Methodology and Instrumentation

• Instrumentation: ExionLC system coupled to TripleTOF 6600 mass spectrometer equipped with a Phenomenex Kinetex F5 column.
• Chromatography: 20 minute gradient at 200 µL/min with mobile phases A (0.1% formic acid in water) and B (0.1% formic acid in acetonitrile).
• Mass spectrometry: Variable window SWATH acquisition using 20 windows, MS range 50–700 m/z, MS/MS range 25–700 m/z; accumulation times of 100 ms (MS) and 35 ms (MS/MS); positive and negative ion modes.
• Sample preparation: Standards mixed at 6.67–20 µg/mL; media samples diluted in formic acid–acetonitrile, centrifuged and further diluted prior to analysis.
• Data processing: SCIEX OS 1.5 software for targeted MRM and untargeted DIA workflows, employing high resolution spectral libraries, FormulaFinder, ChemSpider and MarkerView for statistical evaluation.

Key Results and Discussion

• SWATH acquisition enabled quantification and confirmation of all ESI-detectable compounds, including amino acids, vitamins, nucleotides and fatty acids.
• Choline calibration exhibited linear response and specificity via extracted ion chromatograms and MS/MS library matching.
• Quantitative analysis spanned over four orders of magnitude for representative analytes in serial dilutions.
• Untargeted screening identified unexpected metabolites like spermine, confirmed by accurate mass, MS/MS spectral matching and formula prediction.
• Principal components analysis distinguished fresh from spent media, revealing dynamic consumption of L-serine during culture.

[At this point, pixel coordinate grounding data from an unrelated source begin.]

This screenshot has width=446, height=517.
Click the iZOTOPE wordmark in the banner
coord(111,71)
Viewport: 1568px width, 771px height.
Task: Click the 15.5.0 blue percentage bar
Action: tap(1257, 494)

Benefits and Practical Applications

• Comprehensive profiling reduces reliance on multiple targeted assays and accelerates method development.
• High resolution MS/MS data minimize false discoveries and enhance compound confirmation.
• Combined targeted and untargeted workflows in a single run support robust QC and process monitoring.

Future Trends and Opportunities

Advancements may include expanded and updated spectral libraries, real time process analytical technology integration, refined variable window algorithms and increased automation for high throughput biomanufacturing analytics.

Conclusion

The SWATH acquisition workflow on the SCIEX TripleTOF 6600 delivers a versatile, high resolution platform for in depth cell culture medium analysis. Its unified approach to targeted and untargeted data acquisition improves throughput, sensitivity and confidence in bioprocess monitoring.

References

• Demianova Z et al. Quantitative LC-MS solution for targeted analysis of cell culture media. SCIEX Technical Note RUO-MKT-02-9746-A.
• SWATH acquisition Variable Window Calculator. SCIEX software tool.
• Improved data quality using variable Q1 window widths in SWATH acquisition. SCIEX Technical Note RUO-MKT-02-2879-B.
• US Patent US20100221823. Method for culturing mammalian cells to improve recombinant protein production.
• Ducker GS, Rabinowitz JD. One-carbon metabolism in health and disease. Cell Metab. 2017;25(1):27–42.